§ Requirements:
1 - Check each statement below against the forum discussion of Eldar strategy and answer yes or no, quoting the words from that discussion that decide it. (a) Eldar give up attrition ability in exchange for mobility. (b) Eldar can count on a second attempt at a gen farm trade if the first one fails. (c) The IG Lascannon delivers its damage in bursts of 90.
2 - Proceed with the forum discussion of Eldar strategy, picking up after its final sentence.

§ Text passage:
----------

The eldar player must essentially concede his power points/ gens when pushed with lots of enemy troops. Intuitively, this would force a war of attrition with Eldar, which they tend to lose (even when played by pros). It seems like a mistake as eldar to try to defend gen pushes beyond some harassment squads that can retreat close to base to go harass again. To try to defend leads to bleed from attrition, and often fails due to enemy damage/ resilience in attrition.

Instead, capitalize on the enemy position. When enemy units are bashing, they're not defending. Eldar trade attrition ability for mobility, so it makes more sense to go for a gen farm trade to even the score, while back capping as well. The key is that eldar MUST be successful in this first attempt, as they will not get a second and will suffer in tech very quickly afterwards, due to high power dependency.

Re: Eldar Strategy: The relative poverty of the arrogant

Posted: Sun 25 Oct, 2015 12:11 pm
by Lichtbringer
I always find it funny when the Brightlance gets credited for its high dps (45)^^
The IG Lascannon has 41, AND delivers it in bursts of 165 instead of 90. (and slows).

----------

§ Provided records:
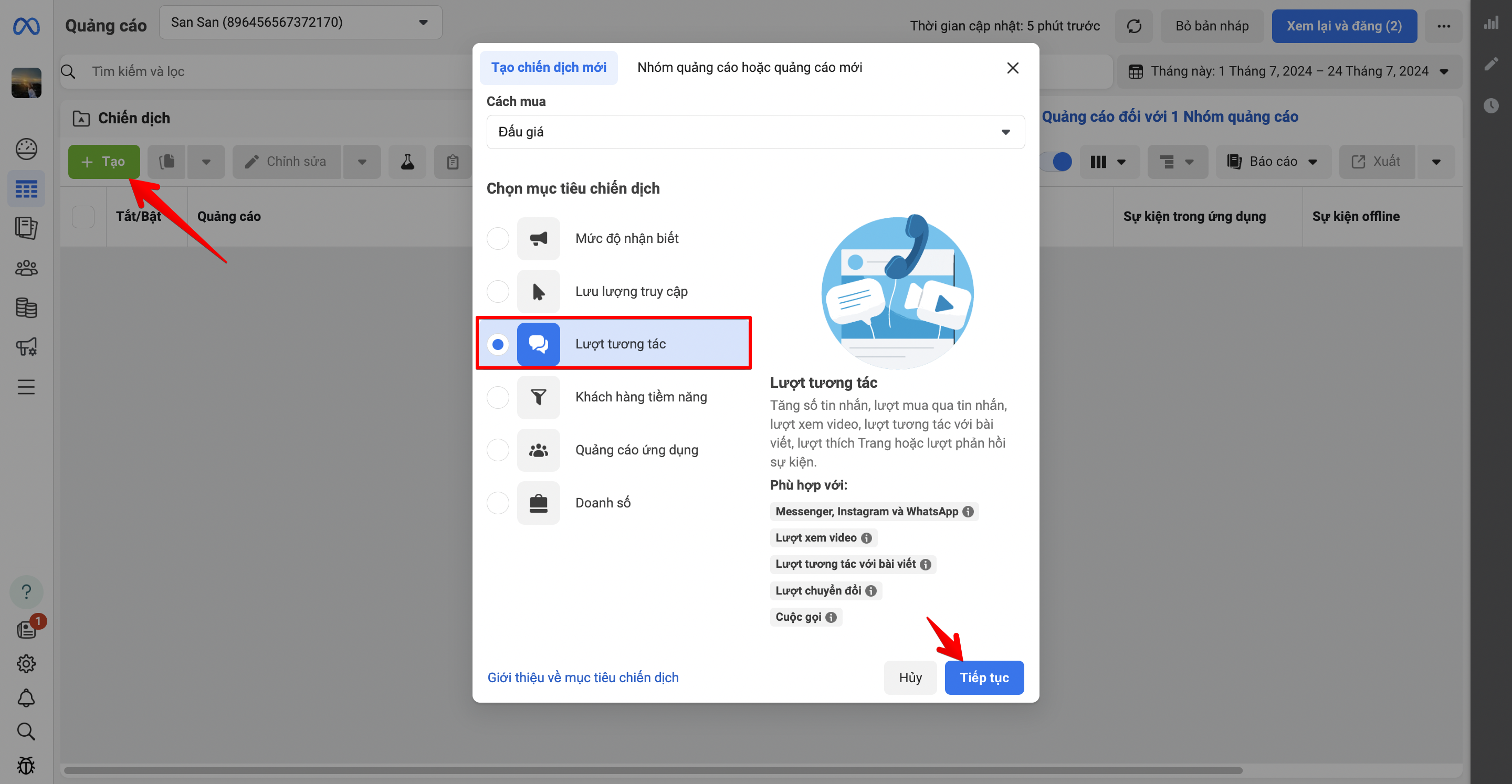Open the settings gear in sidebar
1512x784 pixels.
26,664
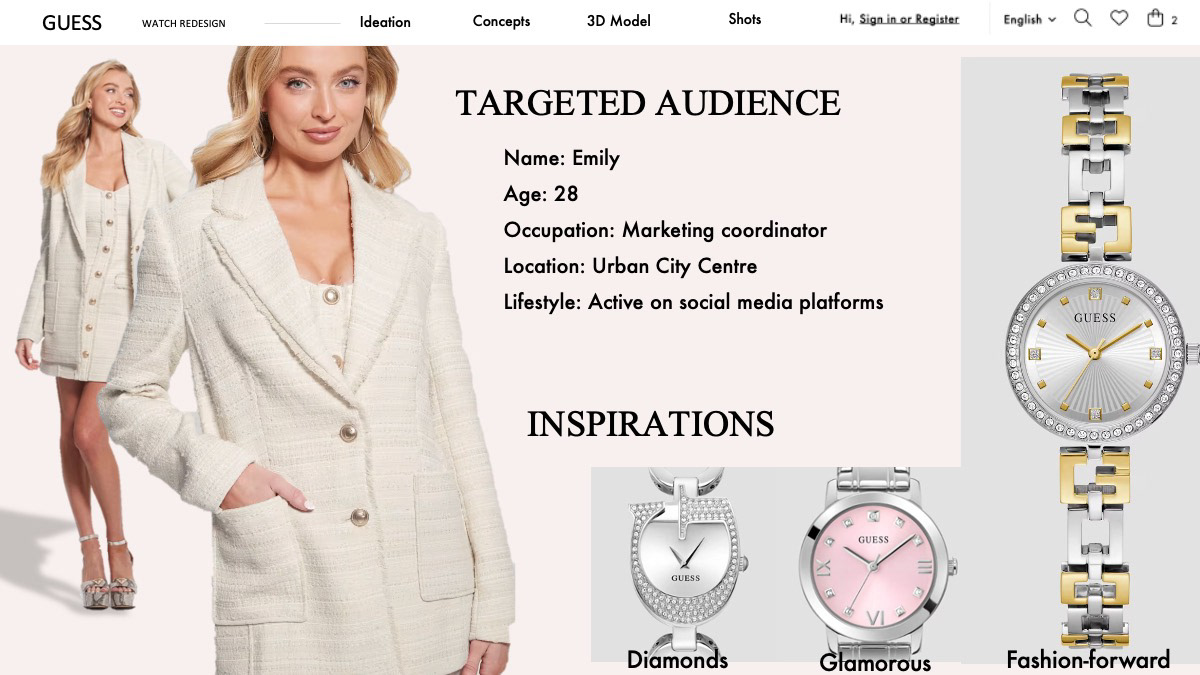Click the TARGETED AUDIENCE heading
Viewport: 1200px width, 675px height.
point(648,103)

----------

§ Task-by-task answers:
1 -
(a) Yes: "Eldar trade attrition ability for mobility"
(b) No: "they will not get a second"
(c) No: "delivers it in bursts of 165 instead of 90"

2 -
The Orks beamy deff gun has 43 dps and delivers it in bursts of 240! (but doesn't slow).
Yeah, I am not really feeling it.

This is not to say that it is imbalanced! I just don't think the sole argument that the Brightlance has high DPS is a good standalone point.
I would rather say, it has the best dps by a small margin, offset by the fact that it doesn't burst its damage which makes its effective DPS in almost all cases lower than the other teams, BUT there are a lot of other army compositinal facts that help Eldar out and make it balanced.


And, I have something really cool for you Laplace^^: https://www.youtube.com/watch?v=-aJVwPNFsZc

Re: Eldar Strategy: The relative poverty of the arrogant

Posted: Mon 26 Oct, 2015 2:32 am
by Laplace's Demon
Lichtbringer wrote:I always find it funny when the Brightlance gets credited for its high dps (45)^^
The IG Lascannon has 41, AND delivers it in bursts of 165 instead of 90. (and slows).
The Orks beamy deff gun has 43 dps and delivers it in bursts of 240! (but doesn't slow).
Yeah, I am not really feeling it.

This is not to say that it is imbalanced! I just don't think the sole argument that the Brightlance has high DPS is a good standalone point.
I would rather say, it has the best dps by a small margin, offset by the fact that it doesn't burst its damage which makes its effective DPS in almost all cases lower than the other teams, BUT there are a lot of other army compositinal facts that help Eldar out and make it balanced.


And, I have something really cool for you Laplace^^: https://www.youtube.com/watch?v=-aJVwPNFsZc


Ha! That's amazing!!!

What army composition elements do you mean? For the sake of the discussion it would be valuable to be specific.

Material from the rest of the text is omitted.